- _What is expected_
Can you rewrite the listing as a numbered list, starting at the line containing "Where should I click to: Switch" and ending at the line containing "I will point(402,940).", with both of those lines included and blank lines left out?

- _Given data_
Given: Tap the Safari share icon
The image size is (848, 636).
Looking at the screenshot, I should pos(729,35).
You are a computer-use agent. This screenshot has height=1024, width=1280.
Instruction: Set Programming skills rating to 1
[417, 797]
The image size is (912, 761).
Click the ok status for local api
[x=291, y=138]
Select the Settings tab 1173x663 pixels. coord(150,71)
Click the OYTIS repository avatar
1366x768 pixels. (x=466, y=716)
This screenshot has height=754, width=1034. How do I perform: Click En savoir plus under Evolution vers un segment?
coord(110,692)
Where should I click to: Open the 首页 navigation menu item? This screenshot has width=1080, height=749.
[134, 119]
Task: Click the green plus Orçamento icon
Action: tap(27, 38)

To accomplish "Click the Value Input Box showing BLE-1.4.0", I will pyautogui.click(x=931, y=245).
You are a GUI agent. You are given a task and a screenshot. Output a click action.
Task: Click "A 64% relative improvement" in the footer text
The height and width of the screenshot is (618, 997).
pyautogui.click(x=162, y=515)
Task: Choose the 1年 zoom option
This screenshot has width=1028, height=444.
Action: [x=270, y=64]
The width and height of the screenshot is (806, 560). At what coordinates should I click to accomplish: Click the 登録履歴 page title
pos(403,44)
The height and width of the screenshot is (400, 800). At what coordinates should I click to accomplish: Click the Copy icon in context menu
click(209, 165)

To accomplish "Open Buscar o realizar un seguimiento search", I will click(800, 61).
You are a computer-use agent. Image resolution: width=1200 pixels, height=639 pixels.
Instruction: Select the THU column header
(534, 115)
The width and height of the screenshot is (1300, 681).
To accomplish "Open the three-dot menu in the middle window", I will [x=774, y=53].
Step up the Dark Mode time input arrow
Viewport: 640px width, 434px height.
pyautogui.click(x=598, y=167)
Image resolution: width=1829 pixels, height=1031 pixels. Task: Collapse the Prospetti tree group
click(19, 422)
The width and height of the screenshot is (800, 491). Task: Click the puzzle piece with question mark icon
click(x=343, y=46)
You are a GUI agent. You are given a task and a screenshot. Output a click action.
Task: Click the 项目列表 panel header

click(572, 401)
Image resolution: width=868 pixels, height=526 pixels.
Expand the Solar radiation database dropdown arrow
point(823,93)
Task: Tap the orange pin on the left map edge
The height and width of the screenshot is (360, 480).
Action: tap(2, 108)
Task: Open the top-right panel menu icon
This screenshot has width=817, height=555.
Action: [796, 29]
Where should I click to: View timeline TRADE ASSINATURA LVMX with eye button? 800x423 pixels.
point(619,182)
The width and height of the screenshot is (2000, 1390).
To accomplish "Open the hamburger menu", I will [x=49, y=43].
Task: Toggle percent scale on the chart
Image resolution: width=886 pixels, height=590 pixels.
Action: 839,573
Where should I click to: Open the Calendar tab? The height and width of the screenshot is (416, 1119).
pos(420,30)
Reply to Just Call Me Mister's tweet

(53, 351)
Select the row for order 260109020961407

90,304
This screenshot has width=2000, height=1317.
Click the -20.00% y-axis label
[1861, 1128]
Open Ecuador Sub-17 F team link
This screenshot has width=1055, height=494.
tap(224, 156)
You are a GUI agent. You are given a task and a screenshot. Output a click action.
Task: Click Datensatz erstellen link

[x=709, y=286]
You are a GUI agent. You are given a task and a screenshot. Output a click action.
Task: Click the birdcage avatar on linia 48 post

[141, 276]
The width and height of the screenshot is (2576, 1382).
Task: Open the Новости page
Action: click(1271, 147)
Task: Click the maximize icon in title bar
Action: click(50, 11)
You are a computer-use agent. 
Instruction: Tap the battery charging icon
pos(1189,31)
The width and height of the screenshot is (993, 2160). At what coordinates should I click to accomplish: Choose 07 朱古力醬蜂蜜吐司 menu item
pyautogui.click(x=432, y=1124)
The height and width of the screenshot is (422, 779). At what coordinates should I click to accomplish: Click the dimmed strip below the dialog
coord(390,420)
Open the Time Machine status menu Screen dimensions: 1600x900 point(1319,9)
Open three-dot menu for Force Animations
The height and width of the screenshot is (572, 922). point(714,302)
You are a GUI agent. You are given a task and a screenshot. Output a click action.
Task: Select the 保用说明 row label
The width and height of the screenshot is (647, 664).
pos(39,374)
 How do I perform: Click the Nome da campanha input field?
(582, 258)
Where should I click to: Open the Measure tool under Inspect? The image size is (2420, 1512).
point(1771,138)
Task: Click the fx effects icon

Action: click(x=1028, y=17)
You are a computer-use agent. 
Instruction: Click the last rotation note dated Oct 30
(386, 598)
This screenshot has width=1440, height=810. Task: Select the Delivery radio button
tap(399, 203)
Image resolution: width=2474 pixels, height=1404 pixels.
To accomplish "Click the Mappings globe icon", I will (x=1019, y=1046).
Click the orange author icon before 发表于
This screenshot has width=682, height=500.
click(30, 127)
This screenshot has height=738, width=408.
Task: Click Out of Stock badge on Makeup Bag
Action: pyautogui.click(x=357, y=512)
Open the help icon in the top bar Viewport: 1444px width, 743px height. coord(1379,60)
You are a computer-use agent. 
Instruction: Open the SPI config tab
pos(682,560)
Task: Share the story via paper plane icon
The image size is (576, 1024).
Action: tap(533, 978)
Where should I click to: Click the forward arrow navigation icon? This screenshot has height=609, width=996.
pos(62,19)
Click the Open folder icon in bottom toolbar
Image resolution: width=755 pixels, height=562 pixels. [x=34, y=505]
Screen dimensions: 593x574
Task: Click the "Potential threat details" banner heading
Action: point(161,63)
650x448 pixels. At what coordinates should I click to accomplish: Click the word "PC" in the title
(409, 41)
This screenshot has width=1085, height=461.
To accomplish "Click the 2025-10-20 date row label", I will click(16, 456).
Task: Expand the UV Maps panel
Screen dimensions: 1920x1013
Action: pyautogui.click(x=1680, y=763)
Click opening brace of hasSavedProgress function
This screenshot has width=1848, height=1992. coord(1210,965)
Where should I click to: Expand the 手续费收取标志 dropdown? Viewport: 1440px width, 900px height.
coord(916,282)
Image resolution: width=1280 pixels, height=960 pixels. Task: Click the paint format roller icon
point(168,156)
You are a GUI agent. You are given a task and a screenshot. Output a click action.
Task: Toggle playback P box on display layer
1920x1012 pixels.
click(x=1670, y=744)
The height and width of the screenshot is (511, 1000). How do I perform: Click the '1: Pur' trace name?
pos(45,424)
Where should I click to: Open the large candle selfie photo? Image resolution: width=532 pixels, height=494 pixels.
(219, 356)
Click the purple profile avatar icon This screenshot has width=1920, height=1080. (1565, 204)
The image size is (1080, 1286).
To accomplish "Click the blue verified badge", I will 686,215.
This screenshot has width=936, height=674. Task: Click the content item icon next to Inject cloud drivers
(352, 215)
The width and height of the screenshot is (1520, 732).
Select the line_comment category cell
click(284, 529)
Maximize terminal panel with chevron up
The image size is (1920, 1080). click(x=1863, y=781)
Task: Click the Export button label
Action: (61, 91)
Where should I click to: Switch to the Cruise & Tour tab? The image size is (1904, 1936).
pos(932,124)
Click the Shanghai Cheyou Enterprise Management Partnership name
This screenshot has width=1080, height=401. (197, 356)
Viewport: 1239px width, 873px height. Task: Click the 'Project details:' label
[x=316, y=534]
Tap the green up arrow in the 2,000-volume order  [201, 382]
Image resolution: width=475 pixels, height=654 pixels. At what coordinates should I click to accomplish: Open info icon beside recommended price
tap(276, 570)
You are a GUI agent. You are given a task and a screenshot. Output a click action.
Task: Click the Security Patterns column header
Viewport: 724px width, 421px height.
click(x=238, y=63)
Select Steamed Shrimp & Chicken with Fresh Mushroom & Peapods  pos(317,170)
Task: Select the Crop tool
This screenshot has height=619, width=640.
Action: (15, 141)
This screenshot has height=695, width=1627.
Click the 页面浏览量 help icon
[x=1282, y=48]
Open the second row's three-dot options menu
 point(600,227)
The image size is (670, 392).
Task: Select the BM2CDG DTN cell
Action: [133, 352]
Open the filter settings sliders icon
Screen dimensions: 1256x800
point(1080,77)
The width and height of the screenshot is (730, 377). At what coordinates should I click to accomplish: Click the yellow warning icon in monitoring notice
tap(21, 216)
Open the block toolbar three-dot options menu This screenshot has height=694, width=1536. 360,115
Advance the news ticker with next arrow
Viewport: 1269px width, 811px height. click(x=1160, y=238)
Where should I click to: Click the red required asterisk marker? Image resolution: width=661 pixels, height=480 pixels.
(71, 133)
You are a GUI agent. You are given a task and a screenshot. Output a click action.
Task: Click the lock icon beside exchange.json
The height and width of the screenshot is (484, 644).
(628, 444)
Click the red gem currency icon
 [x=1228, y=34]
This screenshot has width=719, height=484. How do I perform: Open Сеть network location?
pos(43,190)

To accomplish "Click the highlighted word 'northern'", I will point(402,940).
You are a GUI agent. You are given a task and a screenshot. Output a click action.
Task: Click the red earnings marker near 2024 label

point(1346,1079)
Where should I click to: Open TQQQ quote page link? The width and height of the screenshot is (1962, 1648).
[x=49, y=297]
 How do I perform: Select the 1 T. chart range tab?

- _Answer to this task_
1. Where should I click to: Switch to the Cruise & Tour tab? The image size is (1904, 1936).
2. pos(932,124)
3. Click the Shanghai Cheyou Enterprise Management Partnership name
4. This screenshot has width=1080, height=401. (197, 356)
5. Viewport: 1239px width, 873px height. Task: Click the 'Project details:' label
6. [x=316, y=534]
7. Tap the green up arrow in the 2,000-volume order  [201, 382]
8. Image resolution: width=475 pixels, height=654 pixels. At what coordinates should I click to accomplish: Open info icon beside recommended price
9. tap(276, 570)
10. You are a GUI agent. You are given a task and a screenshot. Output a click action.
11. Task: Click the Security Patterns column header
12. Viewport: 724px width, 421px height.
13. click(x=238, y=63)
14. Select Steamed Shrimp & Chicken with Fresh Mushroom & Peapods  pos(317,170)
15. Task: Select the Crop tool
16. This screenshot has height=619, width=640.
17. Action: (15, 141)
18. This screenshot has height=695, width=1627.
19. Click the 页面浏览量 help icon
20. [x=1282, y=48]
21. Open the second row's three-dot options menu
22.  point(600,227)
23. The image size is (670, 392).
24. Task: Select the BM2CDG DTN cell
25. Action: [133, 352]
26. Open the filter settings sliders icon
27. Screen dimensions: 1256x800
28. point(1080,77)
29. The width and height of the screenshot is (730, 377). At what coordinates should I click to accomplish: Click the yellow warning icon in monitoring notice
30. tap(21, 216)
31. Open the block toolbar three-dot options menu This screenshot has height=694, width=1536. 360,115
32. Advance the news ticker with next arrow
33. Viewport: 1269px width, 811px height. click(x=1160, y=238)
34. Where should I click to: Click the red required asterisk marker? Image resolution: width=661 pixels, height=480 pixels.
35. (71, 133)
36. You are a GUI agent. You are given a task and a screenshot. Output a click action.
37. Task: Click the lock icon beside exchange.json
38. The height and width of the screenshot is (484, 644).
39. (628, 444)
40. Click the red gem currency icon
41.  [x=1228, y=34]
42. This screenshot has width=719, height=484. How do I perform: Open Сеть network location?
43. pos(43,190)
44. To accomplish "Click the highlighted word 'northern'", I will point(402,940).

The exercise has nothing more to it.